Some of the vital mediastinal structures posterior to the SC joint include the innominate artery (also known as the brachiocephalic trunk), brachiocephalic vein, vagus nerve, phrenic nerve, internal jugular vein, trachea, and esophagus ( Fig. 10-8 ). Ponce et al. used contrast CT in 49 patients without identified injury to the neck or chest to define the proximity of these structures. The mean distance to the nearest anatomic structure deep to the clavicular region of the SC joint was 6.6 mm and was 12.5 mm for the sternal region. The brachiocephalic vein was the closest vital structure to the posterior aspect of both the right (average distance 6.0 ± 2.4 mm) and left (7.0 ± 2.5 mm) SC joint. As a percentage of all the nearest mediastinal structures, 26.0% were within 5 mm, 73.2% were within 10 mm, 87.2% were within 15 mm, and 92.9% were within 20 mm of the posterior SC joint. When operating in the region of the SC joint, it is critical to realize that an avascular plane (i.e., “safe zone”) exists anterior to the fascial layer and muscle bellies of the strap muscles ( Fig. 10-9 ).
Range of Motion of the Sternoclavicular Joint
The SC joint is freely movable and functions almost like a ball-and-socket joint in that the joint has motion in all planes, including rotation. The clavicle, and thus the SC joint in normal shoulder motion, is capable of 30 to 35 degrees of upward elevation, 35 degrees of combined forward and backward movement, and 45 to 50 degrees of rotation around its long axis ( Fig. 10-10 ). It is most likely to be the most frequently moved joint of the long bones in the body because almost any motion of the upper extremity is transferred proximally to the SC joint.
Epiphysis of the Medial Clavicle
Although the clavicle is the first long bone of the body to ossify (intrauterine week 5), the epiphysis at the medial end of the clavicle is the last of the long bones in the body to appear and the last epiphysis to close ( Fig. 10-11 ). The medial clavicular epiphysis does not ossify until the 18th to 20th year, and it fuses with the shaft of the clavicle around the 23rd to 25th year. In an extensive cadaveric study of the medial clavicular physis in 605 males and 254 females, Webb and Suchey reported that complete union might not occur until 31 years of age. This knowledge of the epiphysis is important because we believe that many of the so-called SC dislocations in the younger population are fractures through the physeal plate.

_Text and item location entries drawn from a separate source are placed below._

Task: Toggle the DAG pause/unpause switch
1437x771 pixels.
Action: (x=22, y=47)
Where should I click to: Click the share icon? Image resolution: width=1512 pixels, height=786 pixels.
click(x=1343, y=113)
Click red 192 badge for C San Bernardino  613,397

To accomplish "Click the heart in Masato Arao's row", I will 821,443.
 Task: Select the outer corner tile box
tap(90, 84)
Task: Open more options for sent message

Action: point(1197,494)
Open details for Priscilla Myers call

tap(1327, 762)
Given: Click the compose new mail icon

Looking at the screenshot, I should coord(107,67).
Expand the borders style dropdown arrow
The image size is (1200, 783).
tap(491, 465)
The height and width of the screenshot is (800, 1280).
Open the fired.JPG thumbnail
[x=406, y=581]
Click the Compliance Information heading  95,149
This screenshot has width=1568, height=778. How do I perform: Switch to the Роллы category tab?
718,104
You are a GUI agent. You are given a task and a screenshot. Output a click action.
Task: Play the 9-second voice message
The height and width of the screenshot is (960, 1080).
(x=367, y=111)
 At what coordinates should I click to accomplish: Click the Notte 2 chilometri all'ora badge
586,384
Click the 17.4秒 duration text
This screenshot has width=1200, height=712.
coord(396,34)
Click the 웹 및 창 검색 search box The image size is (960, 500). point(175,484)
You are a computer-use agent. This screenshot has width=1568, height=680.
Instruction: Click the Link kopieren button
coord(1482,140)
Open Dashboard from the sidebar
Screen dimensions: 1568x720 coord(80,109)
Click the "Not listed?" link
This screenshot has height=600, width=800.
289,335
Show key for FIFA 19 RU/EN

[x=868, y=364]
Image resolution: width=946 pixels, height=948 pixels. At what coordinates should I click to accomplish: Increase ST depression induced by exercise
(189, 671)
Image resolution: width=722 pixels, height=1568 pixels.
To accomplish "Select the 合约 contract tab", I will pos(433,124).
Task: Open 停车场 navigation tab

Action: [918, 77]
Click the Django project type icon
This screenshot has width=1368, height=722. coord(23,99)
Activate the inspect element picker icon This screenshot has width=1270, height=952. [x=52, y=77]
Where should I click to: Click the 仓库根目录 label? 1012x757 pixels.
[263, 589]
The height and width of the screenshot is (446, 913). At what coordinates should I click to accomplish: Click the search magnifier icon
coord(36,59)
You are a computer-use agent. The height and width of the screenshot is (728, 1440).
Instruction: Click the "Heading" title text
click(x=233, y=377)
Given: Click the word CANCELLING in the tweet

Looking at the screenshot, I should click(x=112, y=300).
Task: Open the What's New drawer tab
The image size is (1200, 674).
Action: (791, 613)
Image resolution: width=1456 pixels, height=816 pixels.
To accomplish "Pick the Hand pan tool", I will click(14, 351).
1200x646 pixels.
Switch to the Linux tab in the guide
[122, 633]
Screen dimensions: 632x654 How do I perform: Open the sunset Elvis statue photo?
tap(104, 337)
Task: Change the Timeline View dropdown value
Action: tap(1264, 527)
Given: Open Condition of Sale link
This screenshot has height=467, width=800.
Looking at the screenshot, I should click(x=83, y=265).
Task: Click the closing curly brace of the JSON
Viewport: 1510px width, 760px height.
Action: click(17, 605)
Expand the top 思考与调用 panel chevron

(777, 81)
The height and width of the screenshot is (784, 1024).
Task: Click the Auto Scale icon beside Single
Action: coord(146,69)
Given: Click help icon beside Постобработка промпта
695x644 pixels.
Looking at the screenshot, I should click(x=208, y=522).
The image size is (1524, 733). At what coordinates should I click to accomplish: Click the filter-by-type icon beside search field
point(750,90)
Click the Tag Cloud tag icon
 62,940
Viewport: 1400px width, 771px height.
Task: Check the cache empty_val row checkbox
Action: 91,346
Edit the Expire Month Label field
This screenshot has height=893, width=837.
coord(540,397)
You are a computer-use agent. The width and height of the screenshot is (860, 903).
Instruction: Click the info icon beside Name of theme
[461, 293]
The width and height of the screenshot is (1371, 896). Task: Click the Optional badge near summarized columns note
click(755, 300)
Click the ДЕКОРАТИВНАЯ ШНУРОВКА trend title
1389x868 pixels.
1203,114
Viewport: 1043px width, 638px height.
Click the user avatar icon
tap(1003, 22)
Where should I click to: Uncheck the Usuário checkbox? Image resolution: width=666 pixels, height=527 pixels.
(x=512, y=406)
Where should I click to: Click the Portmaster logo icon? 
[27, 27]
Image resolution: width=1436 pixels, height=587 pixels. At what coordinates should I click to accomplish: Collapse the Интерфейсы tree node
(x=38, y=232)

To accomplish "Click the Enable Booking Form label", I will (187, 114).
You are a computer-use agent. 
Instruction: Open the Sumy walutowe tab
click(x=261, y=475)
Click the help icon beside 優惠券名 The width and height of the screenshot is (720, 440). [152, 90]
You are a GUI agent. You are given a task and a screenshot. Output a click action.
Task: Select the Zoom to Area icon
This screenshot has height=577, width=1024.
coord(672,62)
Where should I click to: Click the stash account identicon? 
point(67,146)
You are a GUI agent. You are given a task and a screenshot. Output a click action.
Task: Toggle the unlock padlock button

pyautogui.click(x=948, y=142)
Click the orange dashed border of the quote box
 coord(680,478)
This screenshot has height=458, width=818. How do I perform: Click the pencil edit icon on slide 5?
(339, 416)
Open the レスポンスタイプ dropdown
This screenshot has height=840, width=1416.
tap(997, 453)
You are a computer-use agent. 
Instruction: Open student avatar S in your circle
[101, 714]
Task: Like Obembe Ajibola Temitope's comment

Classification of Sternoclavicular Joint Disorders
Classification Based on Etiology
Detailed classifications are confusing and difficult to remember, and the following simple classification and differential diagnosis of SC joint problems is suggested (traumatic versus atraumatic) ( Fig. 10-12 ). This section of the chapter focuses on traumatic injuries to the SC joint.
Traumatic Injury
Traumatic injuries can be further subclassified in terms of severity (sprain, subluxation, dislocation), direction (anterior or posterior), onset (acute or chronic), and age of the patient (skeletally immature or mature). An anterior dislocation is the most common type of SC joint dislocation; the medial end of the clavicle is displaced anteriorly or anterosuperiorly to the anterior margin of the sternum ( Fig. 10-13 ). Posterior SC joint dislocation is uncommon; the medial end of the clavicle is displaced posterior, posteroinferior, or posterosuperior with respect to the sternum.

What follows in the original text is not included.